> THE TASKS:
**a.** Name every album title mentioned in the passage about Vee-Jay and The Beatles.
**b.** Carry the passage about Vee-Jay and The Beatles forward from its final sentence.

Another EMI affiliate started shopping The Beatles around to other US record companies. Several labels passed before Vee-Jay records, known mostly for their R&B and gospel lineup, signed the deal.

Ironically, The Beatles were tacked on to the deal that Vee-Jay really wanted. There was a singer named Frank Ifield who Vee-Jay wanted to release in the US and the EMI deal made them except the Beatles as well.

Vee-Jay received both stereo and mono master tapes from the current UK Beatles album Please Please Me. Rather than  just issue the Please Please Me album, Vee-Jay released several Beatles singles in 1963… but none of them got any real traction on the charts.

Vee-Jay eventually settled on the track listing that became Introducing… and begin preparations for a July 1963 release of the LP.

Also during this time, Vee-Jay’s president got into some gambling debt and started pilfering money from the label to cover those. This threw the operation into turmoil and some shady business practices on the part of Vee-Jay got them into some trouble with the EMI and their contract was deemed null and void.

With the popularity of The Beatles now growing worldwide, Capitol Records decided it was time to jump on The Beatles band wagon. Capital announced plans to  release a Beatles album,  sponsor an advertising Blitz  to herald Beatlemania into the States and The Beatles  got a booking on The Ed Sullivan Show for February 1964. Vee-Jay, strapped for cash but sitting on this treasure trove of Beatles material in its vault, decided to rush out their album Introducing… just edging out the official Capital release of Meet The Beatles.

> DATA ENTRIES:
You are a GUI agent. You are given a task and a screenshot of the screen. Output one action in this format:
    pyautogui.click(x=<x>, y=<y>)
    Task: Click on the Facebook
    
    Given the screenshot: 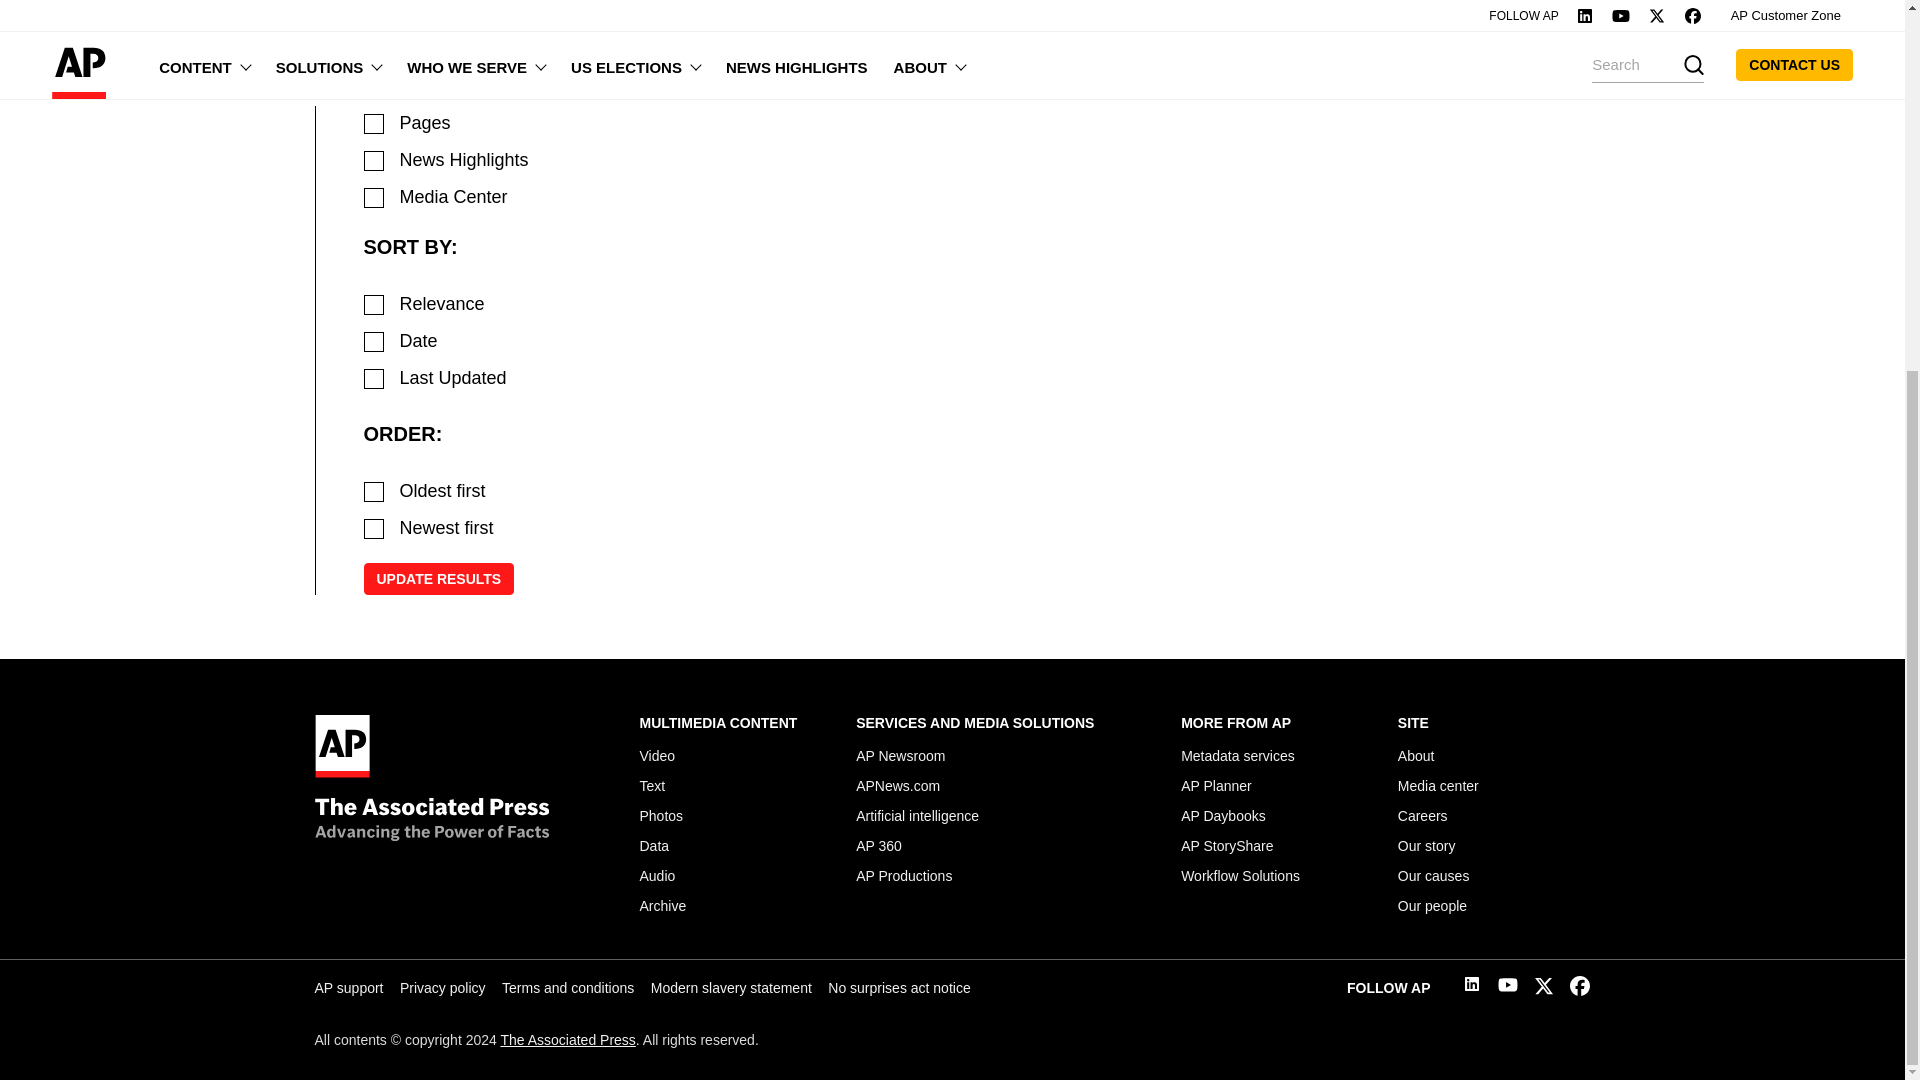 What is the action you would take?
    pyautogui.click(x=1580, y=990)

> TASK-BY-TASK ANSWERS:
**a.** Please Please Me, Introducing…, Meet The Beatles

**b.**
Within days Vee-Jay had ordered all three of its processing plants to start pressing the Introducing… album. Even though the pressing masters were assembled and the front cover was ready, Vee-Jay had not decided on a back cover for the album. They got around this problem by first duplicating the inner sleeve on the outer cover and, when those ran out, just printing a plain white rear cover with nothing on it! Finally official rear cover was designed and produced. It was just simple white with two columns of black text identifying the songs on the record.

Less than a week after Vee-Jay released Introducing… they were served with a restraining order. It seems that in their haste to capitalize on the latest Beatles hit, Love Me Do, they included that song and its B-side, PS I Love You, on initial runs of Introducing…, two songs did not have the rights to!

A version 2 was developed, replacing the two songs with Ask Me Why and Please Please Me, which they had already released as singles.

The legal battles continued through most of 1964, with restraining orders and injunctions issued by Capital, counter suits by Vee-Jay, and Vee-Jay furiously printing records in the lull periods to get around these legal problems.

Finally a settlement was reached in which Vee-Jay could issue any of the Beatles songs under its control in any way they saw fit into October 1964 at which point Capitol Records would regain control.

All these shenanigans amounted to lax consistency standards at dozens of pressing/printing plants resulting in numerous different label configurations on Introducing…

All together, it is estimated that there were just over 1.3 million copies of Introducing… released by Vee-Jay. The vast majority of these were in the monophonic format with less than 50,000 stereophonic copies printed and sold. The scarcity of original pressing of this album made it a ripe target for counterfeiters trying to make a fast buck on record collectors.

As early as the late 60s, counterfeit copies of Introducing… were showing up on the market. Most were fakes of the rare stereo version first pressing which included the songs Love Me Do and PS I Love You. This counterfeiting went on through the 70s, purportedly with mob connections attached. It is estimated that Introducing… was counterfeited millions of times over the years. Some estimates I’ve seen believe that there are at least 10 fakes on the market for every legit copy.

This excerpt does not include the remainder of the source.